Tintin et le racisme


Hergé était-il raciste? Voilà la question la plus récurrente que le créateur de Tintin a dû supporter durant toute sa vie et, même après sa disparition en 1983, les suspicions et les reproches ne cessèrent aucunement. Ainsi on peut affirmer que,  dans les milieux non bédéphiles, Hergé est plus célèbre pour les accusations de racisme et les procès que pour son œuvre. Qu’en est-il exactement ? En premier lieu et à sa décharge, l’auteur de Tintin eut le tort d’entretenir des relations trop étroites avec certaines personnalités ultra-catholiques ou ultra-conservatrices de son pays. Même s’il ne sympathisa jamais avec ses mouvances politiques, il ne renia jamais aucun de ses amis même ceux qui s’égarèrent sur les chemins de la droite extrême car voilà le génial dessinateur était extrêmement fidèle en amitié. Ainsi il resta fidèle à celui qui fut son mentor au début de sa carrière, le père Wallez, jusqu’à sa particulière descente aux enfers après la guerre (procès, emprisonnement). En revanche il sut aussi prendre ses distances avec certaines connaissances peu recommandables comme Léon Degrelle, le fondateur et dirigeant du mouvement Rexiste, un parti politique belge proche de Hitler et compagnie. Puis il y a eu son oeuvre analysée et disséquée dans ses moindres replis jusqu'à trouver la faute, la gaffe malencontreuse...et il y en eut malheureusement. À une époque où le politiquement correct n'était pas de mise, Hergé s'emmêla les pinceaux principalement dans deux albums, Tintin au Congo et L'étoile mystérieuse.

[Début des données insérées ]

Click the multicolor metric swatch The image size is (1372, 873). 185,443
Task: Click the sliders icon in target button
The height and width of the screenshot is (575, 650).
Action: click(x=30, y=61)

Lorsque Tintin au Congo paraît dans Le Petit Vingtième en 1930, Hergé ne peut échapper à la mentalité paternaliste et colonialiste de son époque (il a à peine 23 ans) et encore moins à la volonté de son employeur Norbert Wallez qui souhaite que l'aventure congolaise de Tintin soit un instrument de propagande coloniale. Il faut encourager la jeunesse belge à aller travailler au Congo. Hergé obtempère sans faire d'histoires, ses préoccupations sont plutôt d'ordre professionnelle ou artistique que morale ou éthique. Le résultat, ce sont des vignettes qui font un peu grincer les dents ...





Dans l'album remanié et en couleur de 1946, l'auteur rectifia quelque peu le tir mais pas suffisamment au vu des nombreuses plaintes et procès qui se sont succédé depuis. L'autre album sur lequel est pointé le doigt inquisiteur de la critique, c'est L'étoile mystérieuse, jugé anti-sémite. Il est vrai que le méchant de l'histoire est un banquier véreux qui répond au nom de Blumenstein et que les Juifs n'y sont pas très sympathiques. Observez les vignettes suivantes et jugez vous-même ...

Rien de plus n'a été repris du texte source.